- **Your objective**
Reproduce word for word the part of the low testosterone article starting at "1. Low Sex Drive" and ending at "causing the issue.".

*** Reading passage Section Begins ***

What is Testosterone?

Testosterone is a hormone found in men’s testicles. Signs of low testosterone (also called hypogonadism) are often subtle and can be mistaken for a natural part of ageing. In men, testosterone stimulates sperm production and sex drive. It helps build muscle and bone mass. Typically, testosterone production decreases as men age and should it decrease more than normal, they can experience a range of symptoms which we can now explore.

Signs of Low Testosterone

1. Low Sex Drive

Testosterone plays a role in the libido of both men and women. Men may experience some decline in bedroom performance. However, more likely they will notice a drastic drop in their desire to have sex.

2. Difficulty achieving erection

When testosterone levels are too low a man may have difficulty achieving an erection or experience spontaneous erections, for example during sleep. Other health issues can cause erectile dysfunction. Therefore, it is important to be sure whether low testosterone is causing the issue.

3. Low semen volume

Testosterone aids in the production of the substance which carries sperm called semen. Simply enough, men with low testosterone will notice a decrease in the amount of semen during ejaculation.

4. Hair loss

Balding is a normal part of ageing for most men. However, men with low testosterone may experience a loss of body and facial hair also.

5. Fatigue and Lack of Energy

You might be experiencing symptoms of low testosterone if you are tired all of the time, despite getting plenty of sleep, or if you are finding it harder to get motivated to go to the gym or exercise.

6. Loss of Muscle Mass

Testosterone plays a role in the building and strengthening of muscle. Therefore, men with low testosterone may experience muscle wasting or a decrease in both muscle mass and strength. Those who try to rebuild muscle lost this way may find it quite difficult.

7. Increase in Body Fat

Low testosterone is sometimes linked with a certain type of body fat increase condition called “gynecomastia”. This is a condition in which the man develops enlarged breasts. This is due to testosterone influencing the way in which your body stores fat.

8. Decrease in Bone Mass

Osteoporosis, or a condition that thins bone mass is often associated with women. However, men with low testosterone can also experience bone loss. This is because testosterone aids in the production and strengthening of bone.

*** Reading passage Section Ends ***
*** Information provided Section Begins ***

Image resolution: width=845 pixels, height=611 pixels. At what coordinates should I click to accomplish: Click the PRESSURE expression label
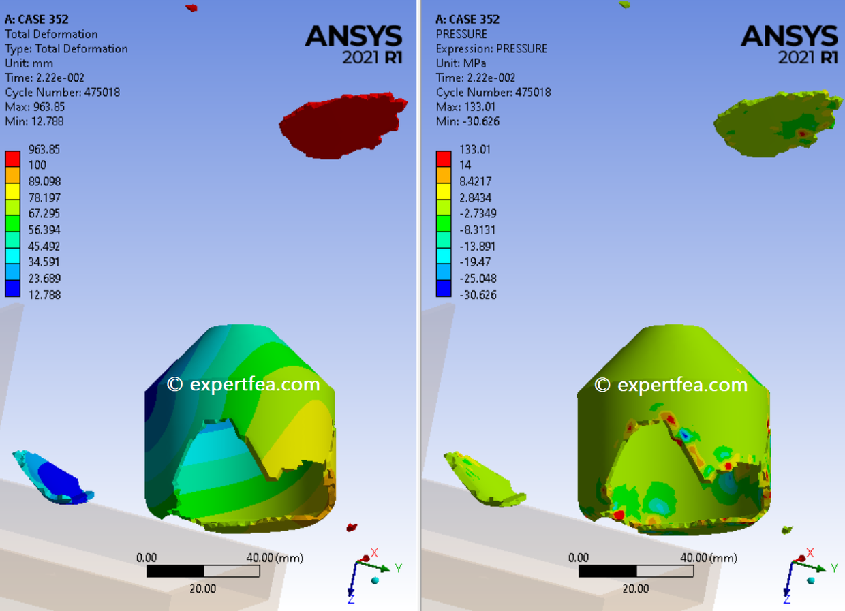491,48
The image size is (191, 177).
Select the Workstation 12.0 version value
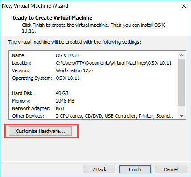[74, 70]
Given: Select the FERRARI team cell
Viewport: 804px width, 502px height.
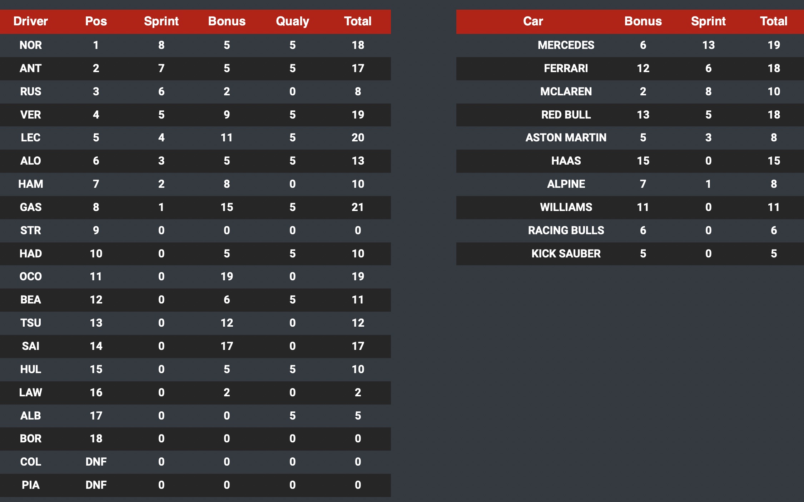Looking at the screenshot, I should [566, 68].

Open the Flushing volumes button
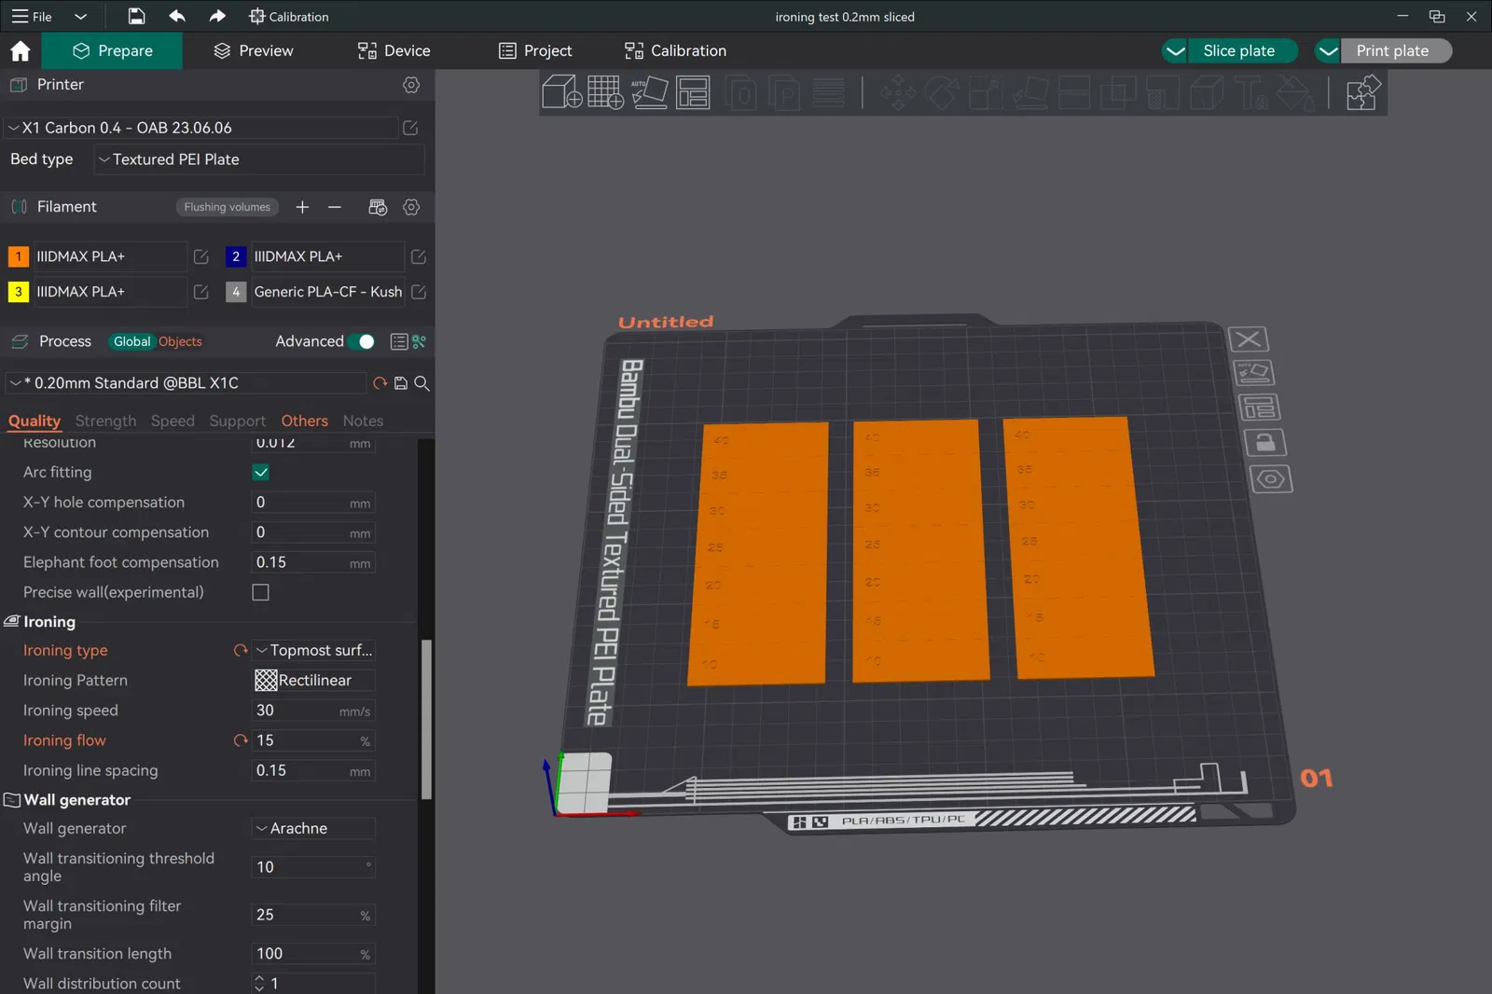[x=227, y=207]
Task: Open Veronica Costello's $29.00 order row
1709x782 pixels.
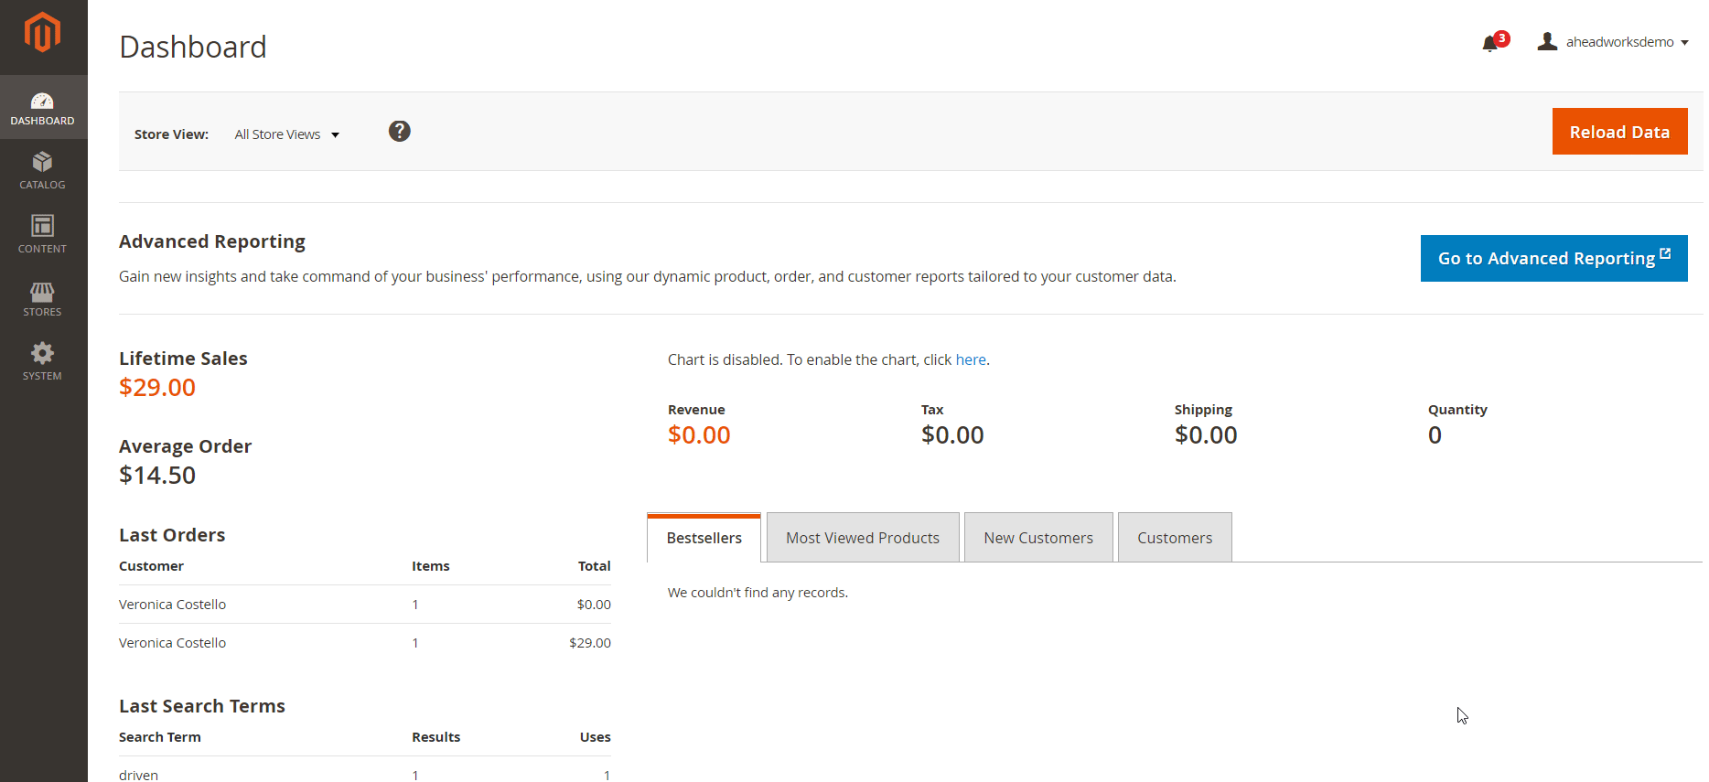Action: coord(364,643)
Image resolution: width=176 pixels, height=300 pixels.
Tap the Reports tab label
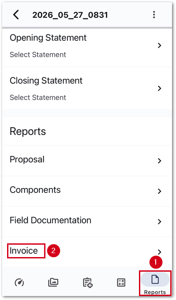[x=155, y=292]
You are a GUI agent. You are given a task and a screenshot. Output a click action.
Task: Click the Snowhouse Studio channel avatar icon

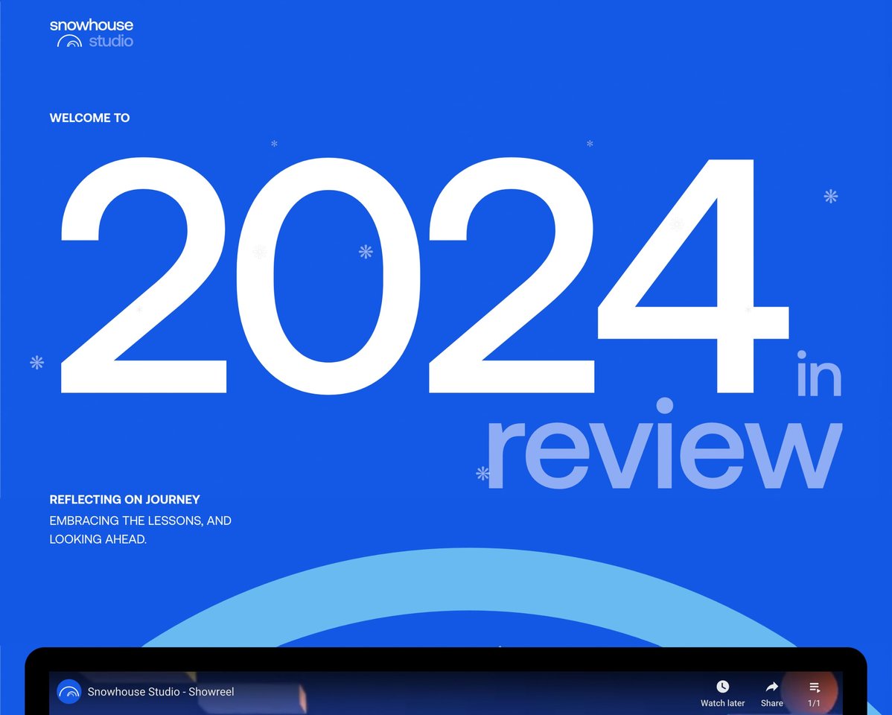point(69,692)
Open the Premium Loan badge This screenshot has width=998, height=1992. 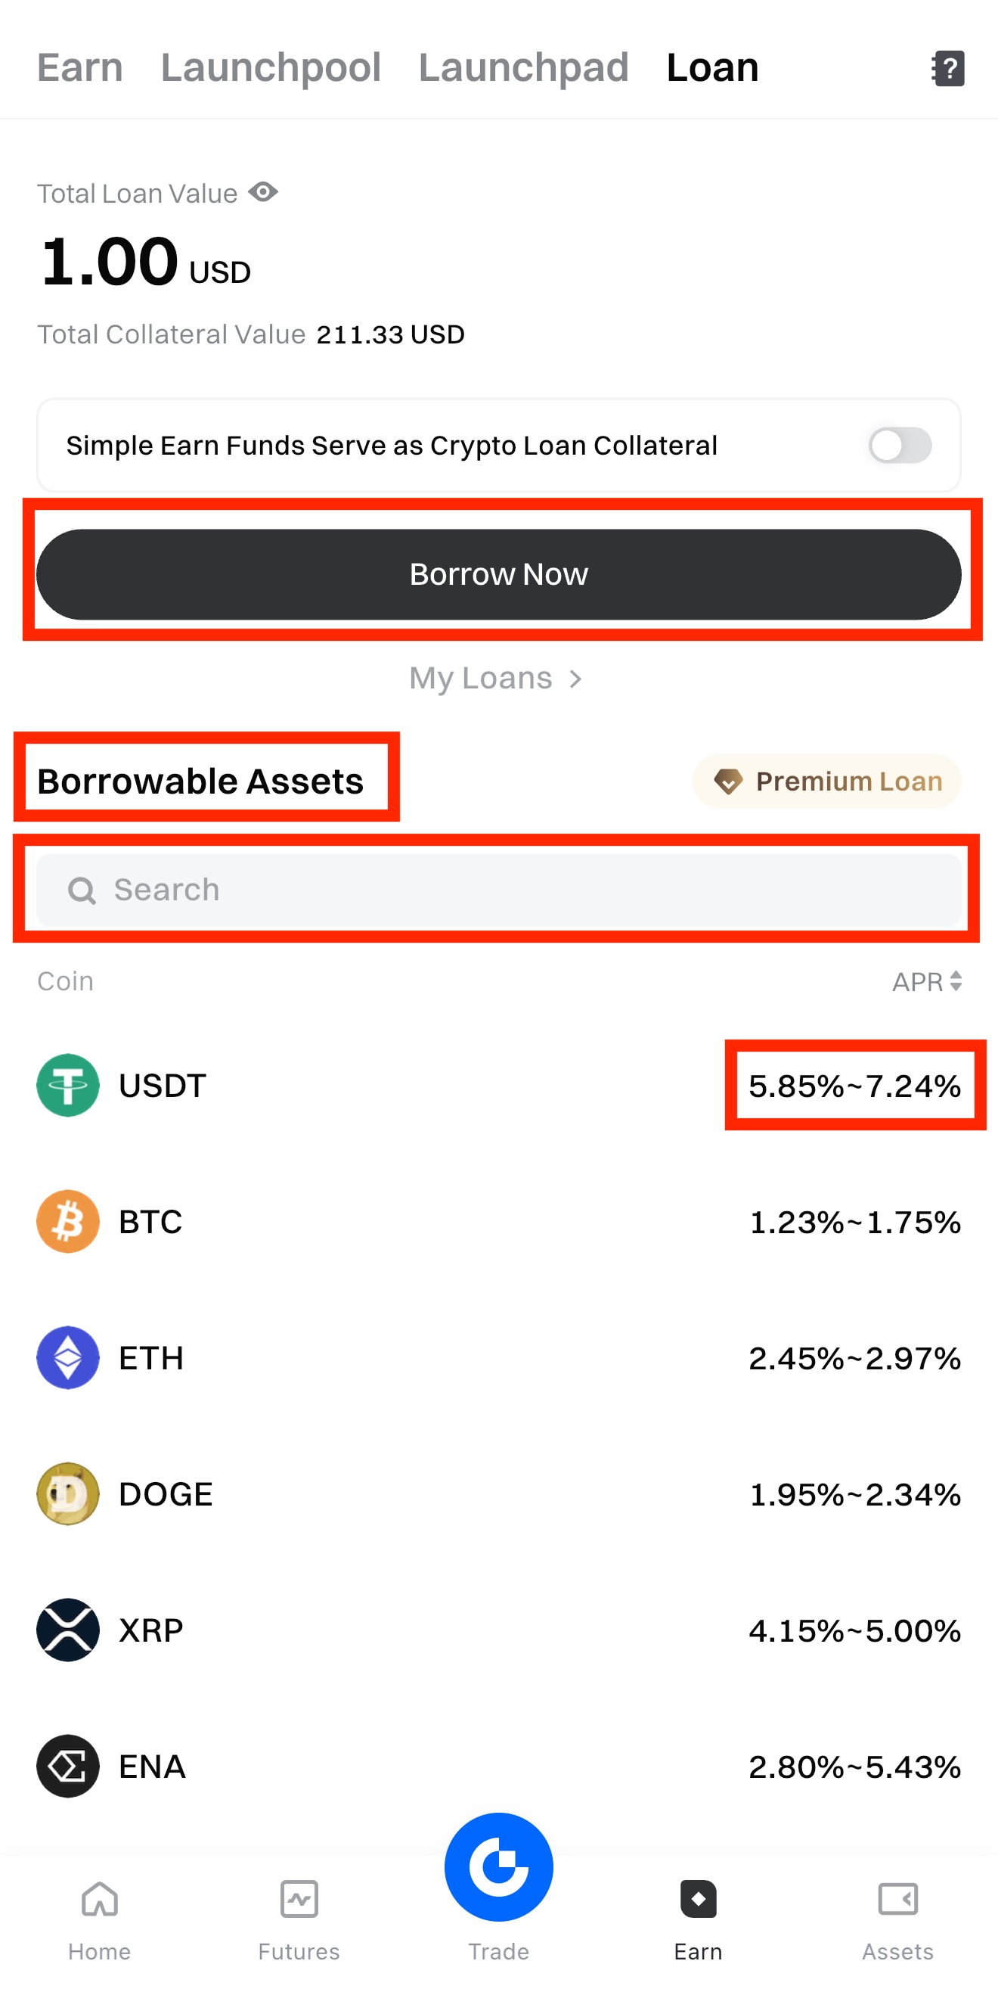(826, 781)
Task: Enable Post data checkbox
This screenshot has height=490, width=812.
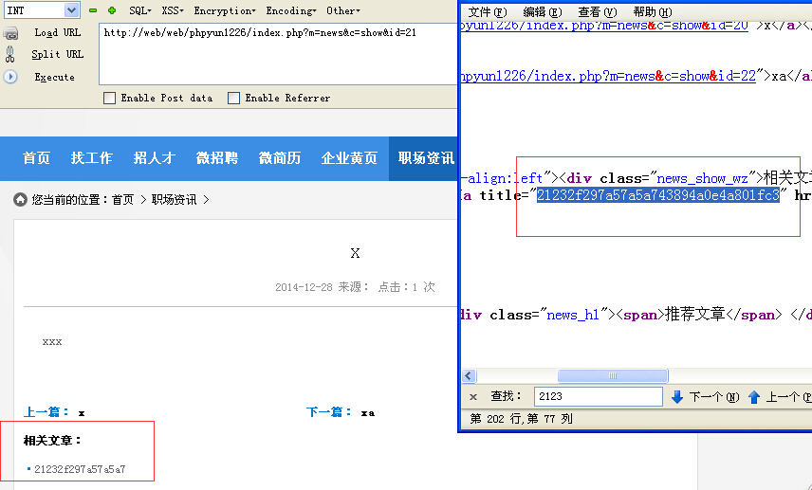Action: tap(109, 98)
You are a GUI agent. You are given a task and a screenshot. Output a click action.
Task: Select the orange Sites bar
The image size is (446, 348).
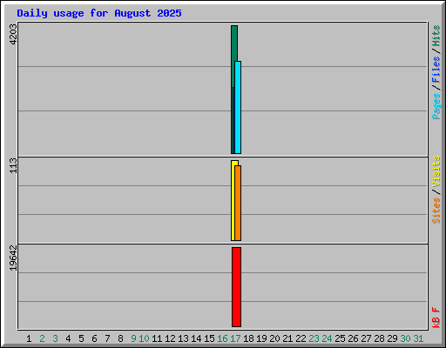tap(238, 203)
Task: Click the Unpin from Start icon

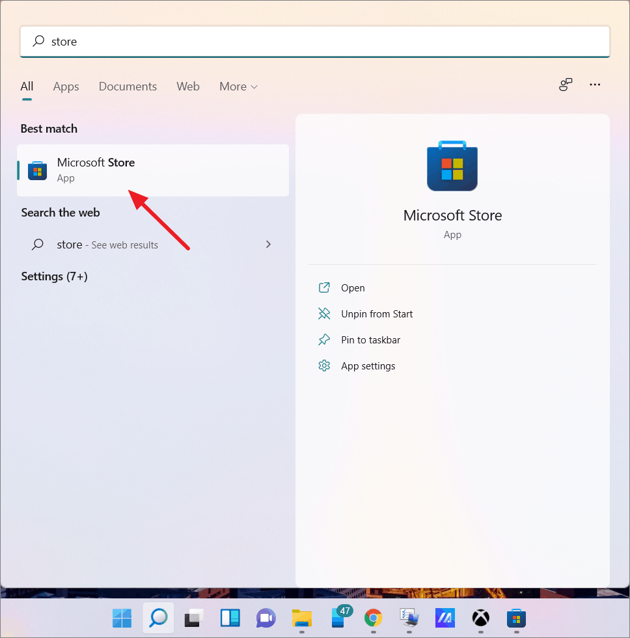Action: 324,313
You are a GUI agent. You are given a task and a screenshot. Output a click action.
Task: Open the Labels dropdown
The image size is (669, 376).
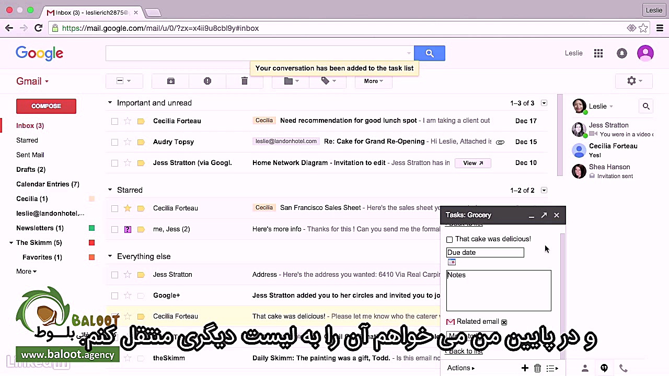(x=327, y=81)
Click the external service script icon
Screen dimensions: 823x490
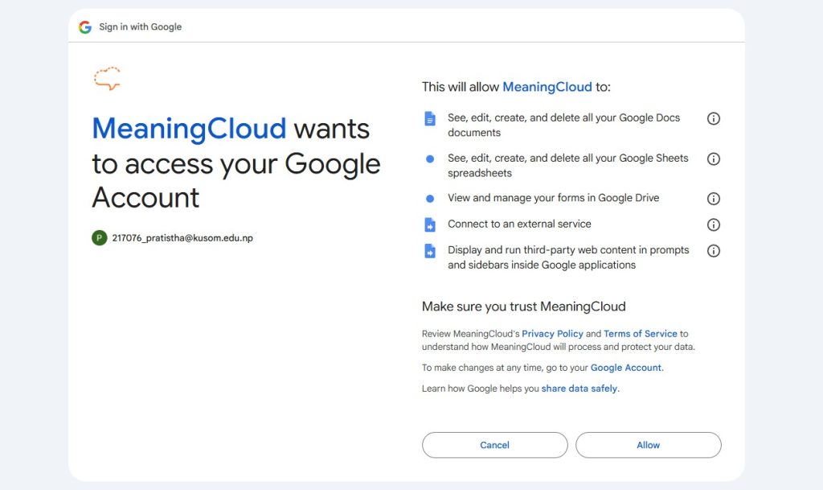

*** Information provided Section Ends ***

- **Written answer**
1. Low Sex Drive

Testosterone plays a role in the libido of both men and women. Men may experience some decline in bedroom performance. However, more likely they will notice a drastic drop in their desire to have sex.

2. Difficulty achieving erection

When testosterone levels are too low a man may have difficulty achieving an erection or experience spontaneous erections, for example during sleep. Other health issues can cause erectile dysfunction. Therefore, it is important to be sure whether low testosterone is causing the issue.